• [EXTRACT TO READ]:
┌──

Gabriel (Mathieu Amalric) is having the toughest time. He idolizes Adrien, for reasons that seem to have more to do with Gabriel’s dissatisfaction with his own career than with Adrien’s writing. Gabriel is breaking up with Jenny (Jeanne Balibar), and having an affair with the younger Anne (Virginie Ledoyen). Jenny, meanwhile, has become attracted to Adrien, even as Adrien himself is carrying on an affair with fifteen-year old Vera (Mia Hansen-Love). When Adrien’s illness takes its inevitable course, all are left to pick up the pieces of their own lives.

There are no surprises, and this seems intentional. Director Olivier Assayas (Irma Vep, L’eau Froide) is determined to make Late August, Early September a slice of life, serious and without embellishment. Perhaps he succeeds too well. We observe with some detachment the marvelous ensemble acting, excellent camera work and crisp editing. Although we cannot take our eyes off Ms. Balibar, whose performance is remarkable in its understated range of emotion, she is the only character with whom we can connect.

The reasons behind Vera’s teen aged buoyancy, Gabriel’s thirty-something angst, and Adrien’s forty-year-old crises are kept as they would be in reality – partially hidden, deeply personal. When Jenny hits the screen with her emotions on her sleeve, it’s hard to understand how Gabriel could ever want to leave this woman behind. Perhaps if we understood more we could care more.

└──

• [EXERCISE DATA]:

┌──

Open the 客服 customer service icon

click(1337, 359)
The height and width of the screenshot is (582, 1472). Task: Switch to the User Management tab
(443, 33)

└──

• [EXERCISE SET]:
1. In the film review, who plays Jenny?
2. Continue the review of Late August, Early September from its last sentence.

• [RESULTS FOR THE EXERCISE]:
1. Jeanne Balibar

2.
In his thirteen films since 1979 Assayas has built a reputation for honest examination of complex emotional issues. Jeremy (Alex Descas) says: "I can find fulfillment in bitterness." Anne, who loves Gabriel, still craves tougher sex with another man in the circle. We’d like to know why. We wish Assayas had gone further. In the end we don’t know any more about these characters than we did in the beginning.

Adrien, the central figure in this circle, is less than satisfying. Francois Cluzet is able to give us everything but fury. He does it all well, but his refusal to be at least a little bit angry, either about his health or his stalled literary career, is bothersome. His performance is no doubt exactly as the director wanted, but would be more believable with energy instead of resignation.

The music is first-rate – North African tinged instrumentals and vocals by Ali Faraka Toure. It conveys perfectly the sense of being strangers that all of these characters feel, strangers both to themselves and to their newly discovered mortality.